At trial, the State presented testimony from Mr. Towles’s other son, a teenager, who testified that his father had hit him three years earlier. The prosecutor used this testimony to urge the jury to convict in order to provide “justice” to both of Mr. Towles’s sons. Mr. Towles was convicted and sentenced to death.

EJI lawyers argued on appeal that the evidence of prior child abuse allegations should not have been allowed at trial because it led the jury to believe that Mr. Towles must be guilty of killing his younger son because he had assaulted his older son in the past. Even if there was a limited, valid purpose for this evidence, EJI argued, the trial judge’s instructions failed to limit the jury’s consideration of it.
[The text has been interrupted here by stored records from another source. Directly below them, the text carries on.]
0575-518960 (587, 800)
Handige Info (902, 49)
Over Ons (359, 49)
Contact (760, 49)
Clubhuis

The Alabama Court of Criminal Appeals agreed, ruling that the trial judge’s instructions improperly allowed the jury to consider the testimony for illegal purposes. “Simply stated,” the court wrote, “there was no logical testimony to lead to any inference that Towles, because he had assaulted his son Cameron three years earlier, was motivated to kill Geontae.” The court concluded the jury should not have been allowed to consider the testimony as evidence of motive or for the purpose of establishing Towles’s identity as the killer.

“Given the highly prejudicial nature of collateral acts involving child abuse,” the erroneous jury instructions were plain error. The court reversed Mr. Towles’s conviction and death sentence and remanded for a new trial.